Your basic “Take Game A from Platform B and get it to run on Platform C” situation. Nothing more, nothing less. This is regularly seen when a period of platform exclusivity breaks and a title shows up on a competing platform within the same generation, whether that period was motivated by a publishing deal or the game in question was simply developed with one target platform in mind and the ensuing gremlins from the porting process take time to smooth over. Because timed exclusivity within the console space is a rarity nowadays, the platform that is usually either early or late to the party is the PC, but you see more variety of circumstance the lower down you go on the production budget scale. For every big-budget early access title on the Steam/Epic Games storefront, every surprising eleventh-hour Yakuza/Square RPG arrival, there’s a “Nindie” debuting on Switch first, a small ID@Xbox game flying the Microsoft flag straight out of the gate. When these games inevitably cross over to find new homes – grabbing a handy second wave of buzz in the process – they invariably do so without significant gameplay changes or extra content that hasn’t already been added to their initial versions.
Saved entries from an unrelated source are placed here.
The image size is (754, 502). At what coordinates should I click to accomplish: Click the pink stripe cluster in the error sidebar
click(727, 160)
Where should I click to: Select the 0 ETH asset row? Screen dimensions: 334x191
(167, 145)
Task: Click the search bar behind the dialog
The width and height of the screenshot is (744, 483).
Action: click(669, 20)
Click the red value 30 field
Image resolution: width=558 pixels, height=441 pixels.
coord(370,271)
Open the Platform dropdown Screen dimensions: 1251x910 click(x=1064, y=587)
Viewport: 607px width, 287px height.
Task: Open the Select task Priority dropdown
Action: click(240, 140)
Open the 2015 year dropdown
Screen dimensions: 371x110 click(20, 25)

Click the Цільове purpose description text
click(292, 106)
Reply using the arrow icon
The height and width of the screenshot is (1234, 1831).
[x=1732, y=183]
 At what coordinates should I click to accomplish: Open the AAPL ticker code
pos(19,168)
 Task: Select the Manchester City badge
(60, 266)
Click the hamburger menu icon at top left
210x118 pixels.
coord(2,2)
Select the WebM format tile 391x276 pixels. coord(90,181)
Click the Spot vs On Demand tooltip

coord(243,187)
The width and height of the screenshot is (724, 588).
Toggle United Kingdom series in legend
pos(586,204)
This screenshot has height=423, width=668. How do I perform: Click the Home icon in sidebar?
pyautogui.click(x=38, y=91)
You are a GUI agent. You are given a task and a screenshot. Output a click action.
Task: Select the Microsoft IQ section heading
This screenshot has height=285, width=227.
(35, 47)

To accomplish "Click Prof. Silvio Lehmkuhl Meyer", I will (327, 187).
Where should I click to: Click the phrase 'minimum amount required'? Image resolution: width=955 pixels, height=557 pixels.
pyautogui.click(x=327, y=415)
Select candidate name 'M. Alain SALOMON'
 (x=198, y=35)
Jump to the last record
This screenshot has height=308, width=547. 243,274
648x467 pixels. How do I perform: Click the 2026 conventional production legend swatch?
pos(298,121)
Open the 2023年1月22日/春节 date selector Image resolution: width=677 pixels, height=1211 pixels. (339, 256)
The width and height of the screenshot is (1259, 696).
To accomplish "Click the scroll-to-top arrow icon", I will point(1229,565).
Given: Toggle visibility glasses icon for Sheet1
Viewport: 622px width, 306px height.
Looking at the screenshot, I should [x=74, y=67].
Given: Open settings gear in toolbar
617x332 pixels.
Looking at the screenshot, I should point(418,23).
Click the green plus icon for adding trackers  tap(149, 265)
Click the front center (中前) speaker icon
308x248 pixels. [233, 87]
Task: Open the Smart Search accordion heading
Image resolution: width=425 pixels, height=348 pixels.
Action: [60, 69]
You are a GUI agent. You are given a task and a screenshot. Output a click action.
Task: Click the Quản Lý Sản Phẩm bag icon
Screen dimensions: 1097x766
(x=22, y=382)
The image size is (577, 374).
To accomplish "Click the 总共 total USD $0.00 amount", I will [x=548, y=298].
The overwhelming majority of PC ports do offer more flexible graphical options due to the open nature of the PC environment (usually related to resolution, frame rate caps/unlocks, and previously unavailable visual effect toggles), just as a huge amount of Switch ports require technical downgrades by very imaginative and talented people in order to run at all (The folks at Bluepoint and Panic Button come to mind). But if that’s all she wrote, you’re looking at a bread-and-butter port between platforms. There are many who hold the untouched port as the most ideal form of game preservation, and many more who don’t see the point of a fresh release of an older game if the developers don’t update anything, but the simple fact remains that basic ports allow more people to play more videogames and they’re an unavoidable part of the landscape.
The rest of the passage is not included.